Consider the case of Imad Daou, a 31-year-old Lebanese national who came to the United States lawfully in June 2003, traveling abroad for the first time. He enrolled in graduate studies at Texas A&M International University, specializing in information systems. Daou was a top student and became engaged to a Mexican-American MBA classmate. Returning from a visit to Mexico to see his fiancée's family, Daou was detained for two months and subsequently deported for his failure to register under NSEERS.
In addition to creating a labyrinth of misunderstood rules, the government made mistakes in its enforcement of NSEERS. Abdulameer Yousef Habeeb, a refugee from Iraq, was lawfully admitted to the United States after suffering imprisonment and torture by Saddam Hussein's regime. Habeeb was on a train from Seattle to Washington, D.C., to start a new life when Border Patrol agents singled him out for questioning without any individualized suspicion. As a refugee, Habeeb was not required to register with NSEERS, but when he showed the border agents his refugee documentation, the agents insisted—incorrectly—that he was in violation of NSEERS' registration requirements. Detained for a week, Habeeb lost his job. Habeeb was terrified of being returned to Iraq, yet the government stubbornly continued deportation proceedings for six weeks. Ultimately, after the ACLU filed suit, Habeeb won an apology from the government stating: "[T]he United States of America acknowledges that, by not registering under NSEERS, you did nothing wrong [and] regrets the mistake."
While the ACLU applauds DHS's announcement suspending NSEERS, it is only a first step. Discriminatory enforcement is illegitimate and its effects must be corrected. Yet DHS's suspension of the NSEERS program didn't even merit a posting on DHS's website, much less a plan to communicate with those harmed by NSEERS. Tellingly, DHS justified NSEERS' suspension only on efficiency grounds, stating that all NSEERS information is now collected from other sources, and completely glossed over the program's civil liberties costs. DHS chose merely to delist designated countries, leaving the door open for renewed registration in the future. The dormant NSEERS regulations therefore now stand as an agency equivalent to the Supreme Court's Korematsu decision upholding Japanese-American internment during World War II, which also remains on the books.

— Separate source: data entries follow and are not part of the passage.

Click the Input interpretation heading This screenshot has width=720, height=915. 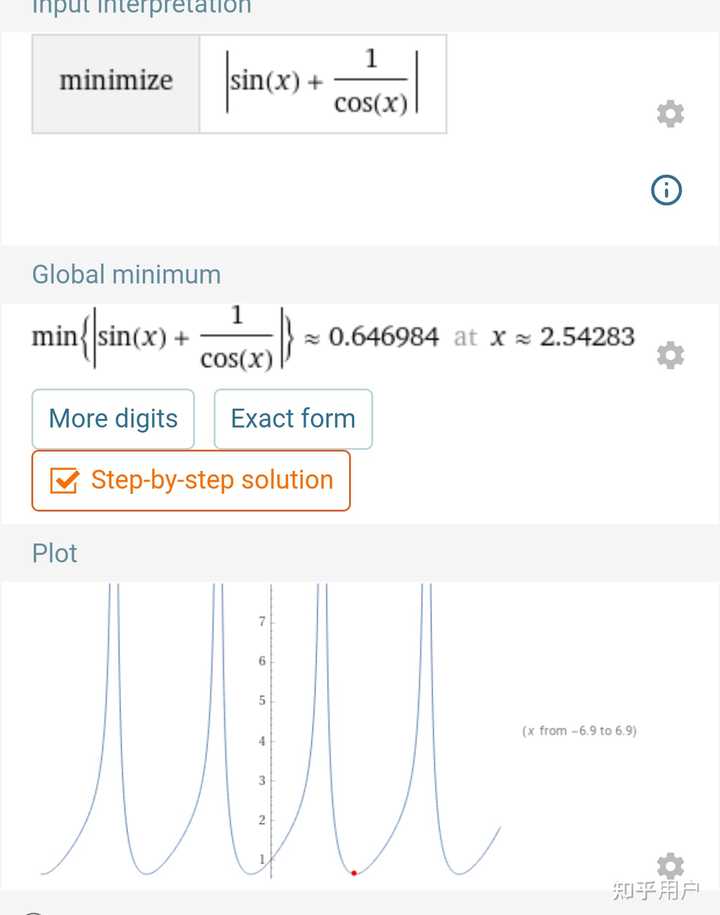click(x=141, y=8)
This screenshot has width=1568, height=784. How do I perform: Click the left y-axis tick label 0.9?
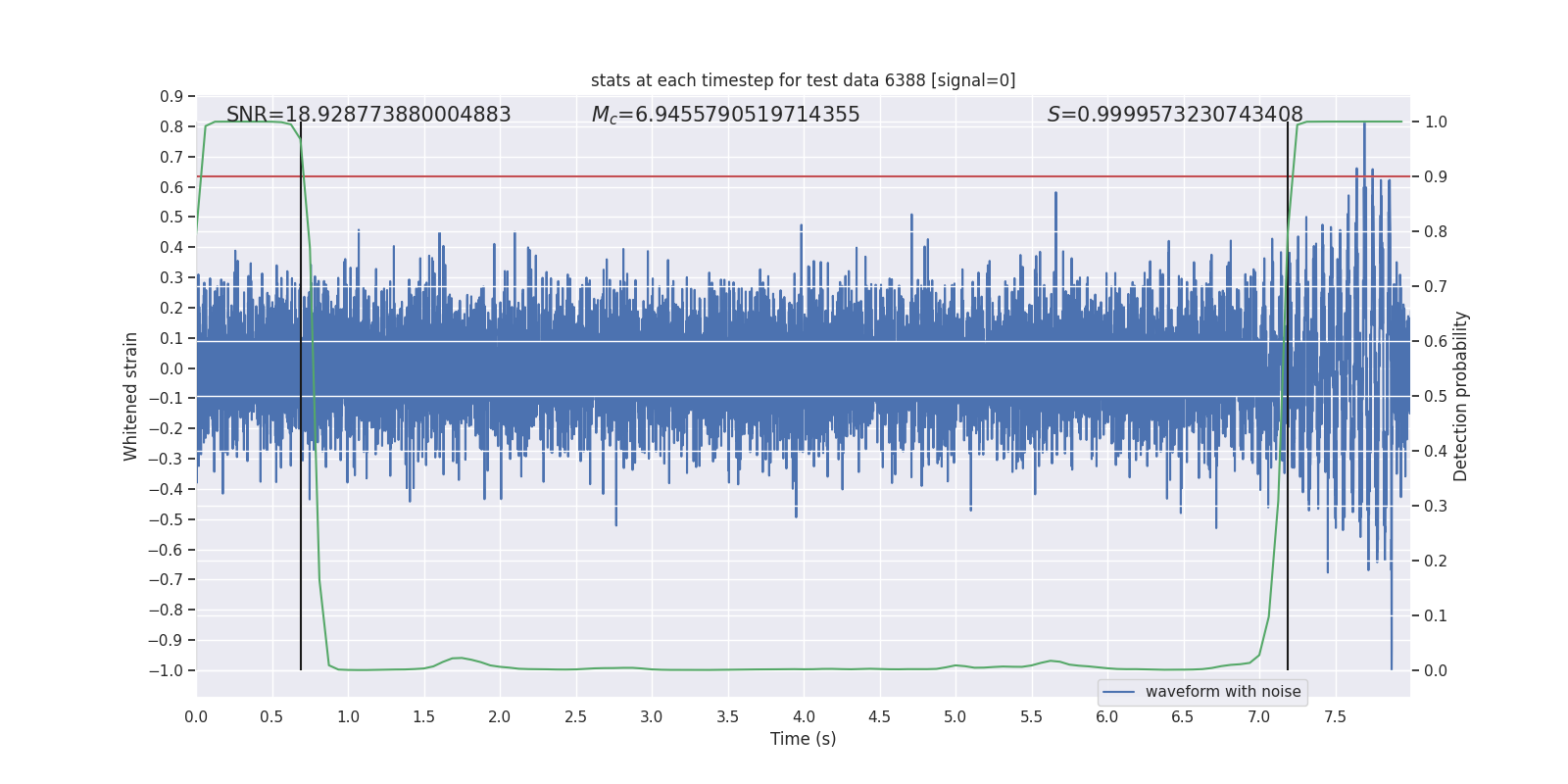[172, 96]
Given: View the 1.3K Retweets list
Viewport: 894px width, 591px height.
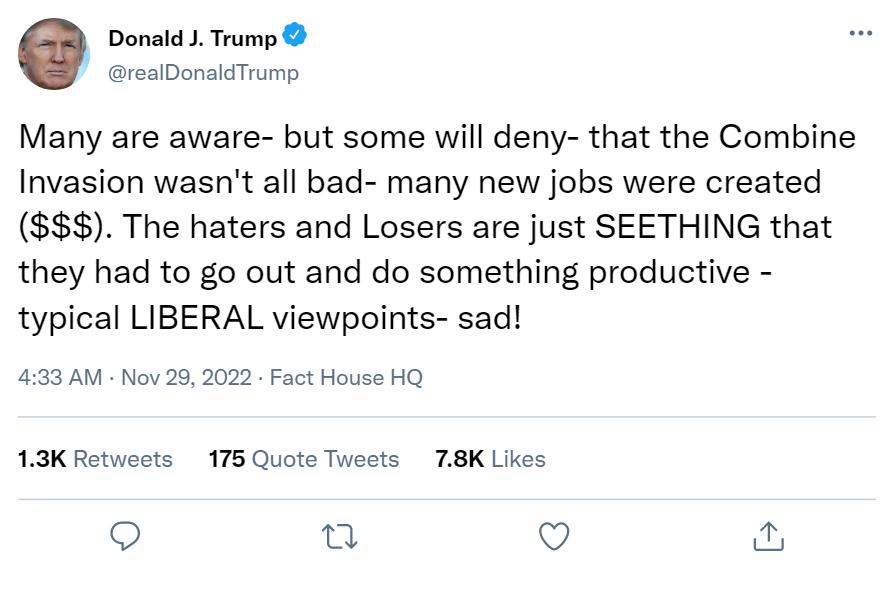Looking at the screenshot, I should pyautogui.click(x=95, y=459).
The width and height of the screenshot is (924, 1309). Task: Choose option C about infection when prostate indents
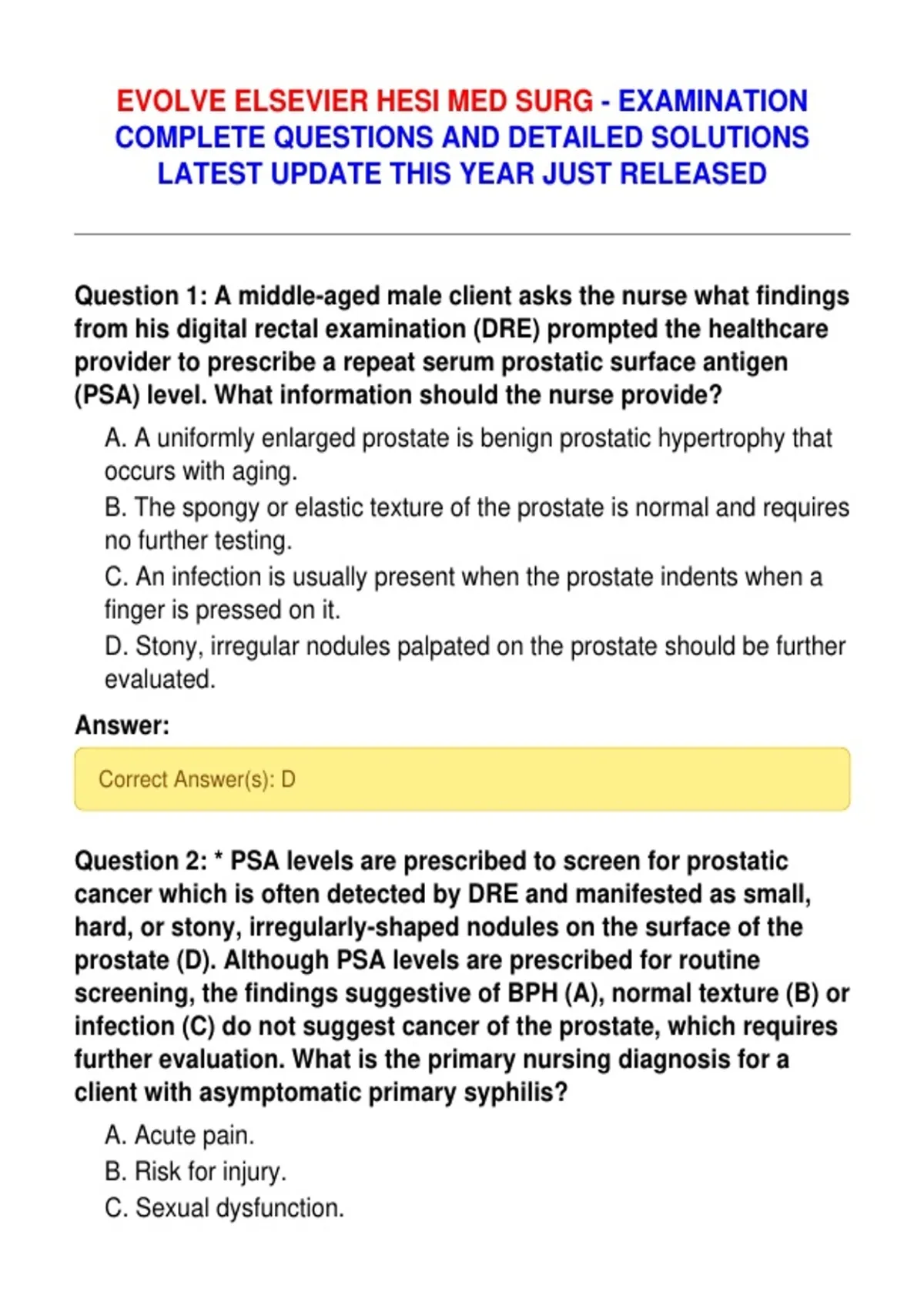464,593
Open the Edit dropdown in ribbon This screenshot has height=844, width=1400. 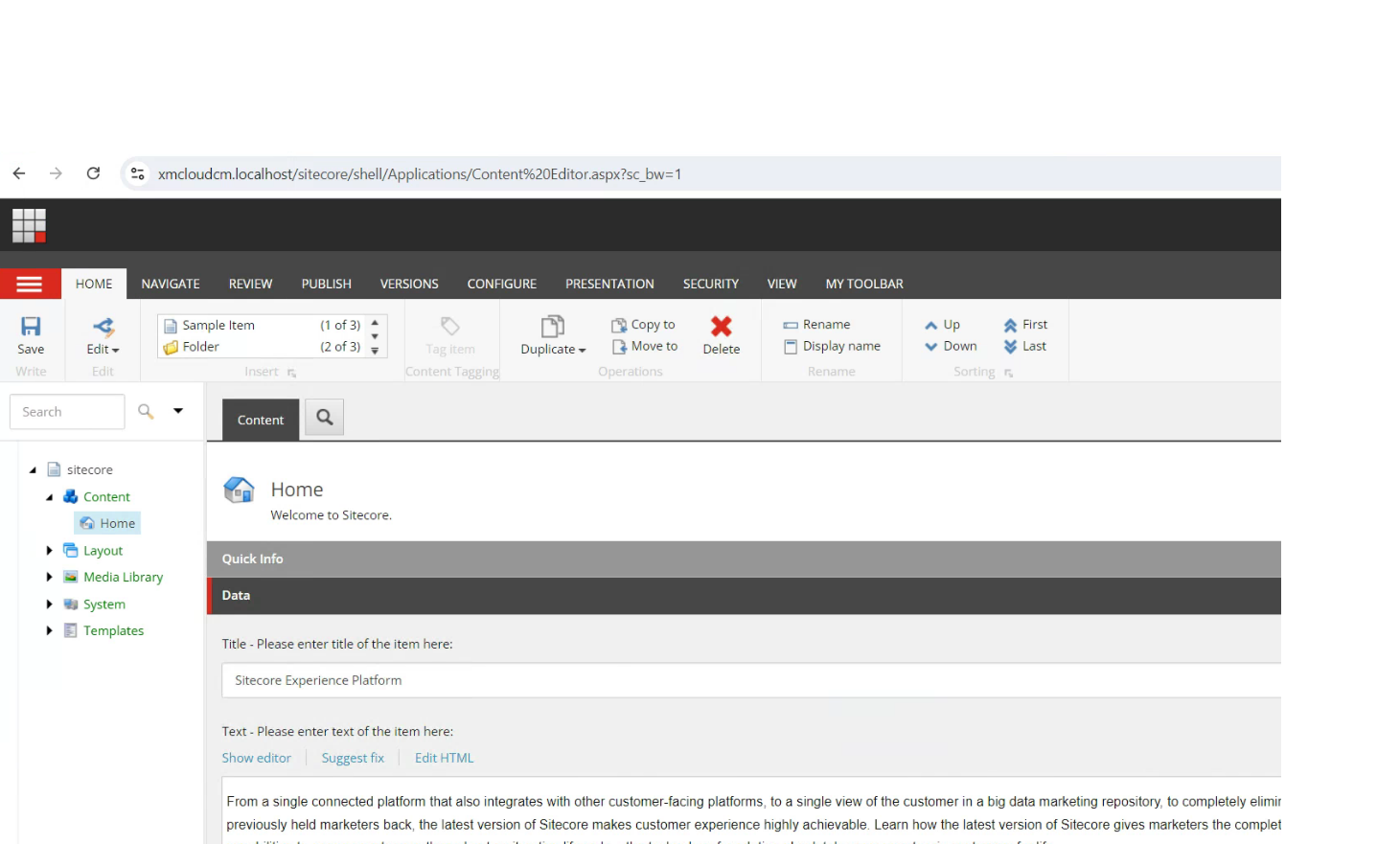click(103, 350)
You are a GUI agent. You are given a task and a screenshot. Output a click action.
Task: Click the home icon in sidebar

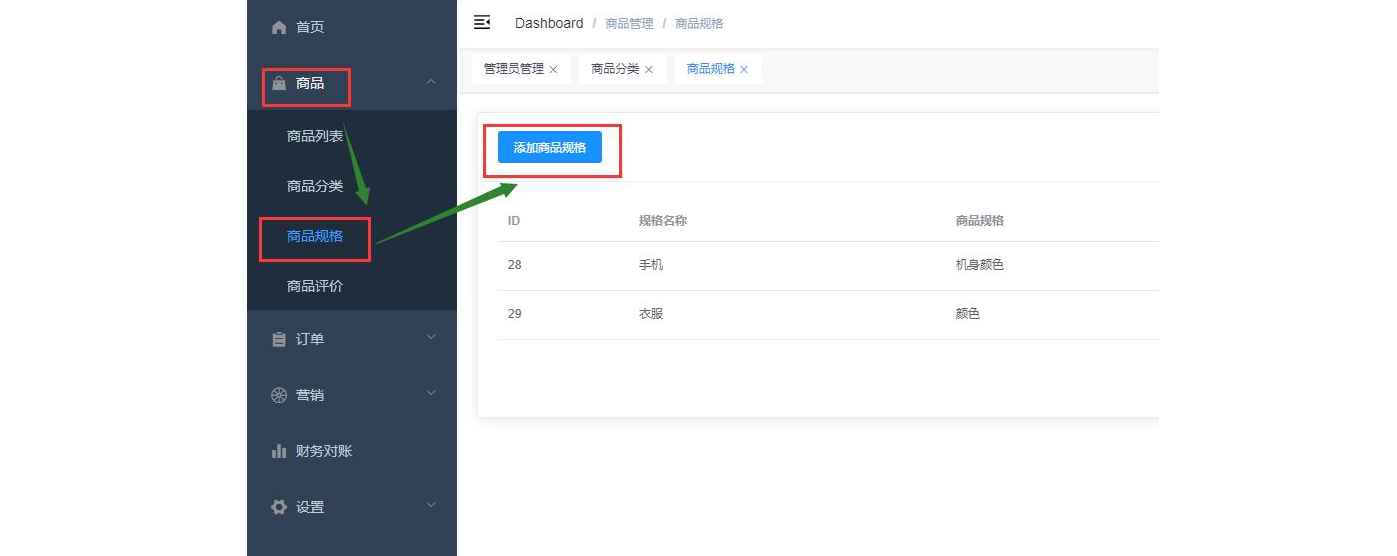pos(279,27)
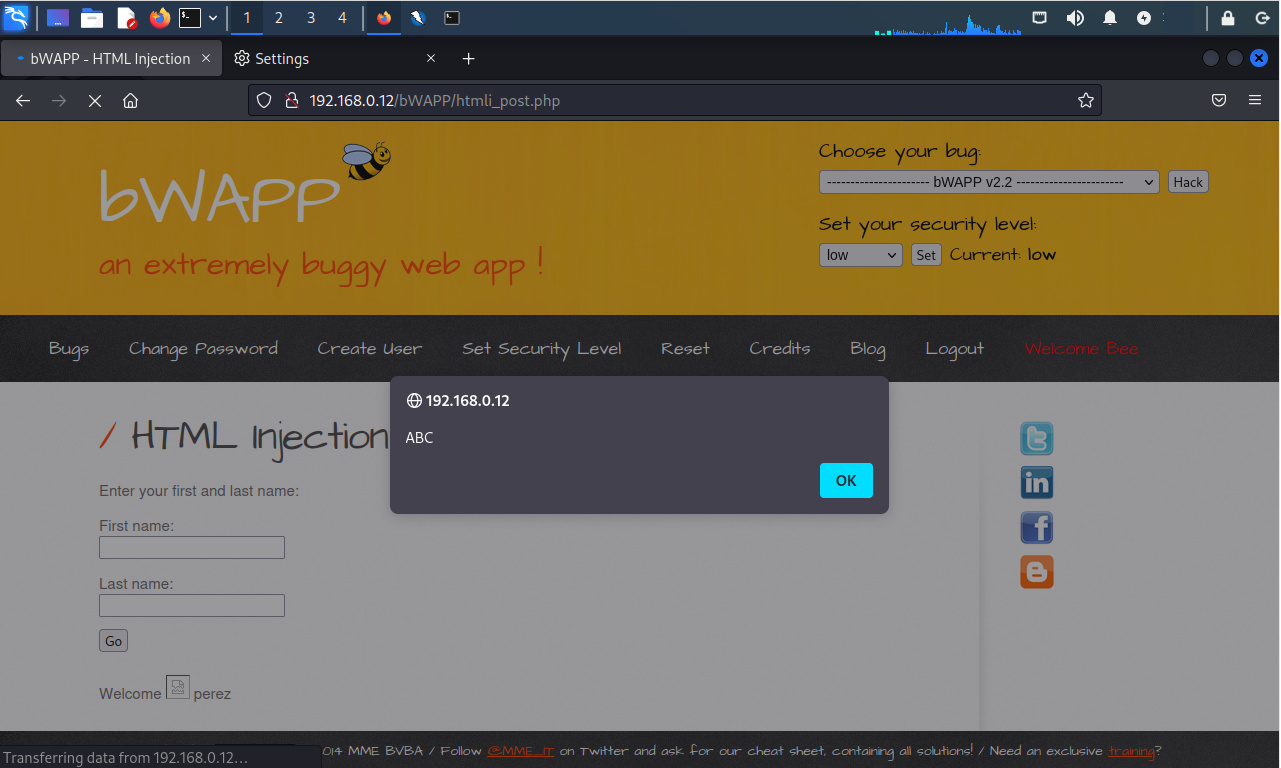Viewport: 1281px width, 768px height.
Task: Click OK in the ABC alert dialog
Action: tap(846, 481)
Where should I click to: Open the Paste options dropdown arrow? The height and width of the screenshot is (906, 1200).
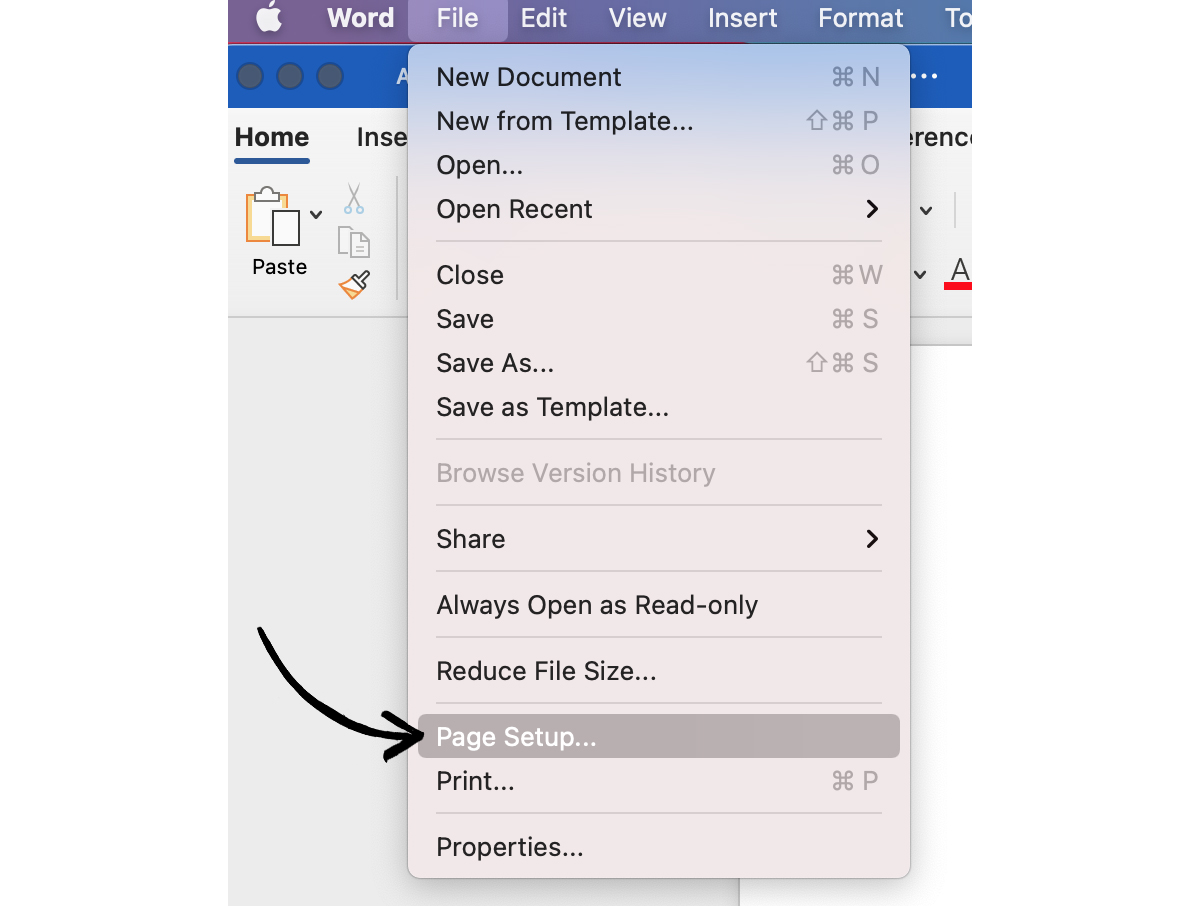[x=316, y=214]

The federal government should promptly take every available step to reverse adverse immigration consequences that resulted for individuals because of NSEERS, including wrongful deportations and denied benefits. The failed NSEERS program has rightly been suspended at long last, but not before it inflicted misery upon tens of thousands and weakened the United States' commitment to the principles of equality and due process. DHS must now work to remedy these injustices and avoid repeating them in its other enforcement initiatives.